Die Maske wird allmählich zum Amulett

6. September 2022von 5,5 Minuten Lesezeit

Als ich im Frühjahr mit der Fähre aus Dänemark zurückkehrte, hatte ich die Wahl zwischen zwei Schiffen. Sie waren in etwa baugleich, gehörten derselben Reederei und fuhren am selben Tag dieselbe Strecke. An Bord des einen Schiffs herrschte Maskenpflicht, auf dem anderen nicht. Denn das Schiff mit Maskenpflicht fuhr unter deutscher Flagge, unterlag also deutscher Rechtsprechung, das andere unter dänischer.

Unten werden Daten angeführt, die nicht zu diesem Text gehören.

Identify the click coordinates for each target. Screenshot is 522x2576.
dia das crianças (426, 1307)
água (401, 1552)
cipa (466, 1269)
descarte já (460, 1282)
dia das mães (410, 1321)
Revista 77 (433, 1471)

Die Anekdote illustriert ganz ohne Grafiken und Statistiken, dass die Maskenpflicht längst keine Frage der Evidenz mehr ist. Sie widerspricht nach Aussage diverser Fachleute, etwa J. Schmidt-Chanasit, den Empfehlungen wissenschaftlicher Fachgesellschaften, etwa der DGKH und DGHM. Selbst der Evaluationsbericht einer von der Regierung eingesetzten Expertengruppe konnte keinen signifikanten epidemiologischen Nutzen feststellen. Auch der aktuelle Gesetzesentwurf basiert vor allem auf der Fehlinterpretation von Studien, wie die aktuelle Stellungnahme der Wissenschaftlergruppe 7 Argumente moniert: Der international inzwischen weitgehend als normales Lebensrisiko eingestuften Erkrankung mit Covid stünden teils gravierende Nebenwirkungen entgegen, sodass von Verhältnismäßigkeit keine Rede sein könne.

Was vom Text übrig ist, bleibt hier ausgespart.